> **Data records**:
══════

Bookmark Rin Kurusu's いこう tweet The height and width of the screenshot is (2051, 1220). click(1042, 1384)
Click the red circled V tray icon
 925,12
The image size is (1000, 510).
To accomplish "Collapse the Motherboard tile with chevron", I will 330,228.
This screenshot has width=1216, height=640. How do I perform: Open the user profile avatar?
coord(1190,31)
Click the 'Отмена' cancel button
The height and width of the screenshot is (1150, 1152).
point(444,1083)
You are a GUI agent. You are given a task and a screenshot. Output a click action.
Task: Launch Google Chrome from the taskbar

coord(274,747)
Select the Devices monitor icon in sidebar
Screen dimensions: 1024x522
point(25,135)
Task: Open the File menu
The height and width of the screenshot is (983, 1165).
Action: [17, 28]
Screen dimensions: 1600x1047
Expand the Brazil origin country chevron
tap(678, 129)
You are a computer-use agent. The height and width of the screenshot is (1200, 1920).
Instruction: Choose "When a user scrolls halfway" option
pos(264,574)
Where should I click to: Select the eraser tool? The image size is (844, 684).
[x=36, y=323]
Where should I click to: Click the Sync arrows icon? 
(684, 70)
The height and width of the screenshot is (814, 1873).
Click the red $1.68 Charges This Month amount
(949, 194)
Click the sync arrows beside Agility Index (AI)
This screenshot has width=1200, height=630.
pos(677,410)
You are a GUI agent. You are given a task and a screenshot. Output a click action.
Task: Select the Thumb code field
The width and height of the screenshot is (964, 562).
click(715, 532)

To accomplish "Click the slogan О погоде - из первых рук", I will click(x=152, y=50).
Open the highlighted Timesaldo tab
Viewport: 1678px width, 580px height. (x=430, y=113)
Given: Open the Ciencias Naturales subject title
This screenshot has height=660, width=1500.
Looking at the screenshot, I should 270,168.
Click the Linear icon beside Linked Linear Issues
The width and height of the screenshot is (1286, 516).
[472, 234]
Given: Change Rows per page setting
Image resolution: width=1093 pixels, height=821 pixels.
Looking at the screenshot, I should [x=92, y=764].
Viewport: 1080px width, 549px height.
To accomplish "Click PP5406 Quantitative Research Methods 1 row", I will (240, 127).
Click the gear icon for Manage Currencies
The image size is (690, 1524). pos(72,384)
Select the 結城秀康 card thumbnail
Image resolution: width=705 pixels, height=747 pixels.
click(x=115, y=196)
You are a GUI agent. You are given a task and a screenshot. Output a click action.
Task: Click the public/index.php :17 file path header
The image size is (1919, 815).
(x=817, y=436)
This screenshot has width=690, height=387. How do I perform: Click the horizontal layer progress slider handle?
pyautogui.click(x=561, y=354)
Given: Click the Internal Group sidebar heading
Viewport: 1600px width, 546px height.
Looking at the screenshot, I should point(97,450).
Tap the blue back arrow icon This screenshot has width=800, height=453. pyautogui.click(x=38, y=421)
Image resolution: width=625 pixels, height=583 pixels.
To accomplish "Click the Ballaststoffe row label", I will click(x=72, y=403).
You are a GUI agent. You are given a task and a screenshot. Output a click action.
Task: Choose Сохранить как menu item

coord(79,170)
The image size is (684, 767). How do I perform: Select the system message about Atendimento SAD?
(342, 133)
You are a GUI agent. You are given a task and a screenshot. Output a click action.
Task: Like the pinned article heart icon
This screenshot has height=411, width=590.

══════

> **What you need to do**: Only lines containing the word "beside" should be copied from the material above.

> **Exercise answer**:
Click the sync arrows beside Agility Index (AI)
Click the Linear icon beside Linked Linear Issues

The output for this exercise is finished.